I think that I've seen katakana repetition in manga for emphasis and prolongation of an exclamation, but I don't recall ever having seen the splitting up of a kanji / hanzi for emphasis like this.

Readings



9 Comments

  1. Antonio L. Banderas said,

    December 22, 2018 @ 6:22 am

    How would this phenomenon translate into pinyin?
    How would the corresponding syllable, dǎ, end up?
    Repeating is phonetically inappropriate for a voiceless plosive cannot be prolonged.
    If we were to repeat the vocal, which form would it take, dǎaaa or daaaǎ?

  2. Steve Jones said,

    December 22, 2018 @ 6:36 am

    Ha, I often wondered how to represent a speech impediment in written Chinese. Many posts on stammering here https://stephenjones.blog/tag/stammering/, some relevant to Chinese, like https://stephenjones.blog/2018/11/20/confucius/ best, SSSteve

  3. unekdoud said,

    December 22, 2018 @ 8:30 am

    This is pretty much just a compact/ineffective version of the billboards from "Don't forget to pay pay pay pay pay the rent", maybe with the opposite meaning.

  4. krogerfoot said,

    December 22, 2018 @ 8:38 pm

    I don't think the original post's rendering of the tagline as "mmmmake a call" was meant to recall a stammer. I also don't think Chinese readers would necessarily "read" or pronounce the repeated radical. The visual flair just draws attention to the copy, like naming your Web business "The @pp store" or something. (Of course, you could protest that you can't stop yourself from reading that as "atpp," and maybe some Chinese readers would feel compelled to read the radical as 手 shǒu, but I kind of doubt that, since the radical doesn't look much like the original "hand" character.
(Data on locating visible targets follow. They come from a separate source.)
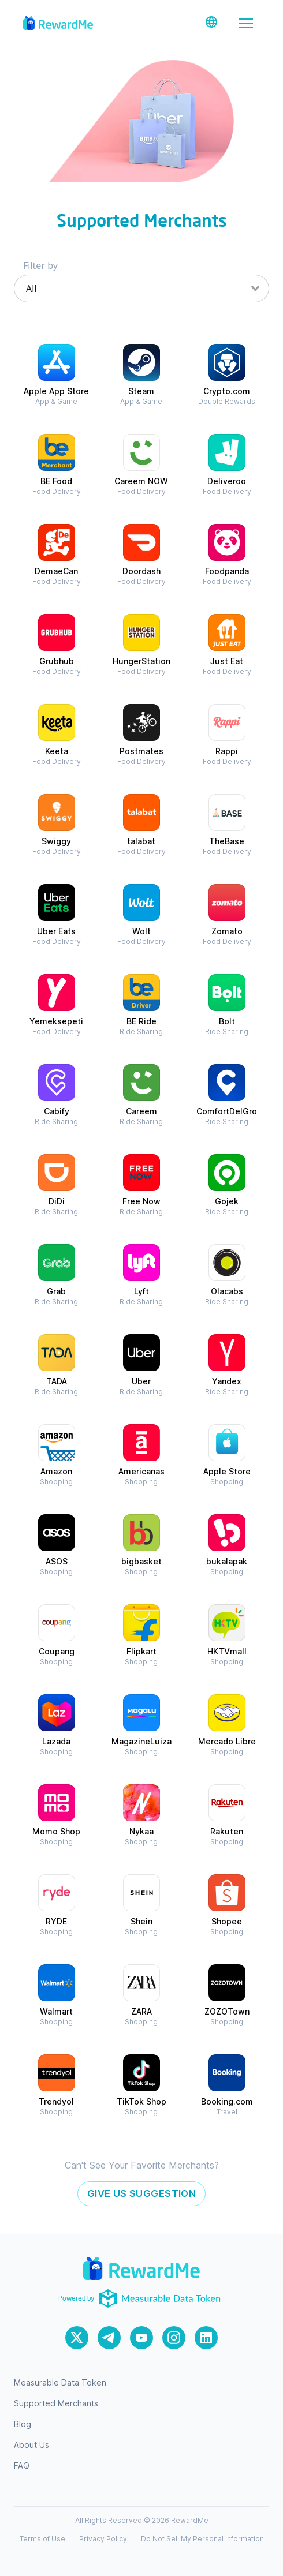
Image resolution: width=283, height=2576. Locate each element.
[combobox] (141, 288)
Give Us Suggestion (141, 2193)
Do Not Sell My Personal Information (202, 2538)
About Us (31, 2445)
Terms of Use (42, 2538)
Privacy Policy (103, 2538)
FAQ (21, 2465)
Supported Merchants (56, 2403)
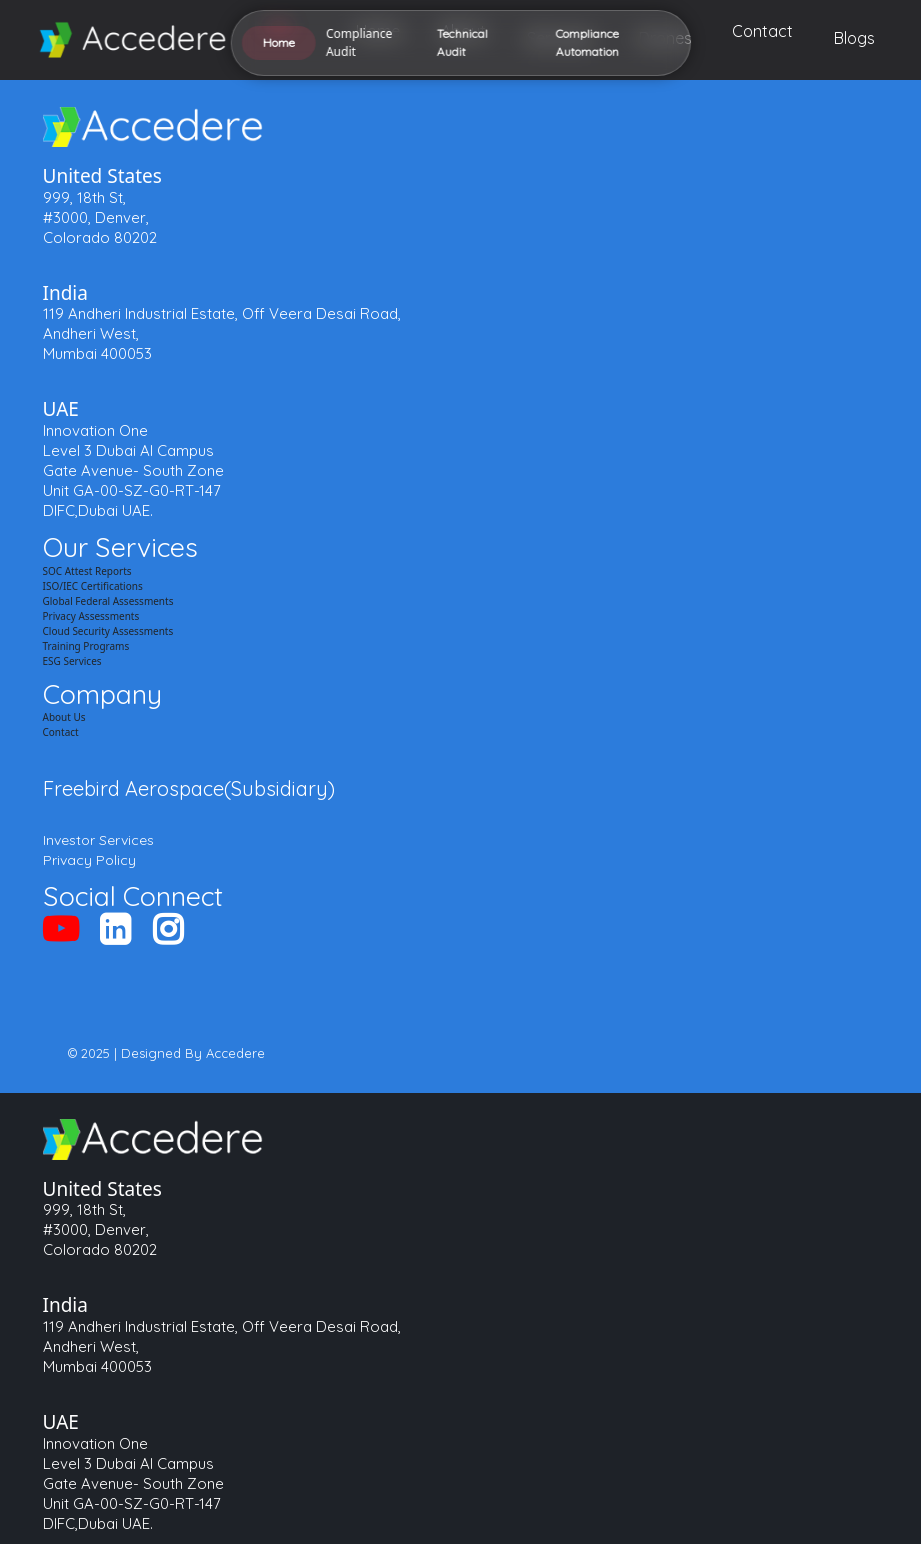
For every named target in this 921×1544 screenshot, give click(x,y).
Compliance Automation (348, 849)
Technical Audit (317, 819)
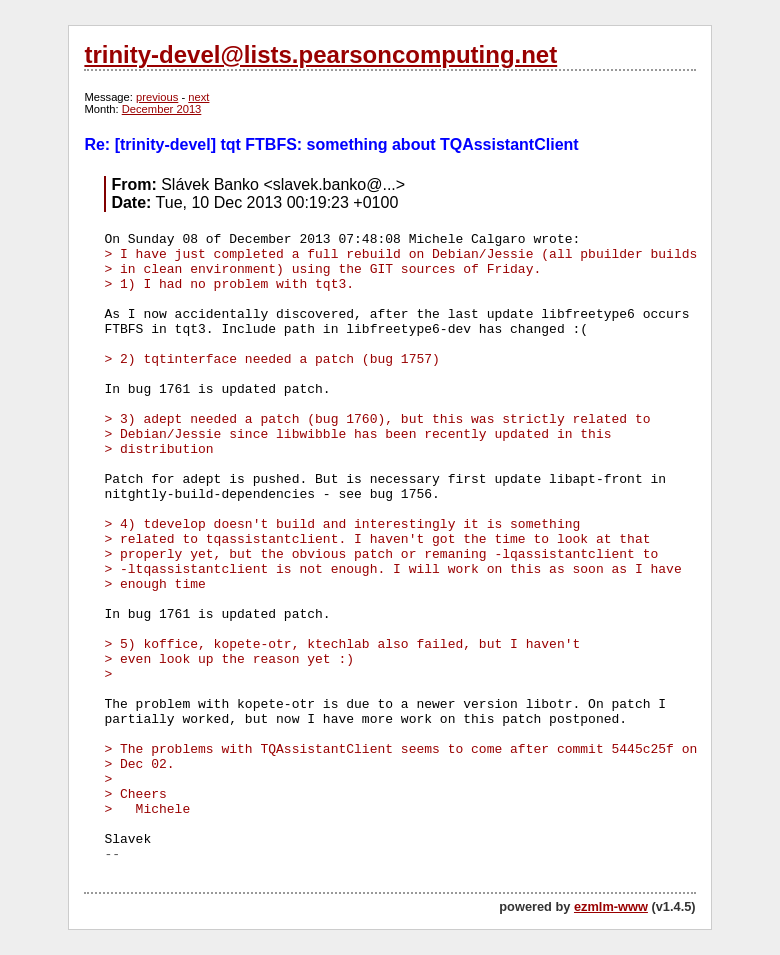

    Not sure what's so "ineffective" about the ad copy, but I am not a marketing genius.

  5. Jay Sekora said,

    December 22, 2018 @ 9:22 pm

    The form of 讠 (the 言 radical) in 话 is also a little odd, with a curved vertical and no hook at the end. Is that a common form in display fonts, or is it another bit of playfulness specific to this poster? (I wonder if it might be intended to evoke a telephone headset.)

  6. NBL said,

    December 23, 2018 @ 12:41 am

    @Steve Jones

    There is a stuttering character called Deng Ai in Romance of the Three Kingdoms who stutters. The first couple of times his speech is indicated by repeated characters. After that (since it doesn't really contribute to the story) it's just written as normal speech.

    VHM update (1/6/19):

    "Some great Chinese stammerers", Stephen Jones: a blog (1/6/19)

    https://stephenjones.blog/2019/01/06/chinese-stammerers/

  7. Michael Watts said,

    December 23, 2018 @ 3:08 am

    For what it's worth, I would never interpret "mmmmmake a call" as indicating a stammer, because stammering is already conventionalized and would be written with hyphens, as "m-m-m-make a call". I'd just envision a very long /m/ sound; /m/ is easy to prolong.

    I did ask a Chinese person once about indicating vowel elongation in a written word. The impression I got was that this isn't done except for the single case of elongating 啊 ("a") by repetition — 啊啊啊啊 ("aaaa"). I'm not even sure whether this works for contracted forms of 啊, like a hypothetical 哒啊啊啊啊, but for 啊 itself elongation is very common.

  8. Steve Jones said,

    December 23, 2018 @ 1:43 pm

    Thanks, guys!

    1) Sure, it may only evoke an impediment for sufferers—of whom there are many, not that I'm one for PC, as you can see from https://stephenjones.blog/2017/04/12/we-have-ways-of-making-you-talk/

    2) Gosh, will check out Deng Ai!

  9. Philip Lawton said,

    December 26, 2018 @ 1:17 pm

    Is it me, or is the slightly unnatural hand position of the model also supposed to resemble that radical?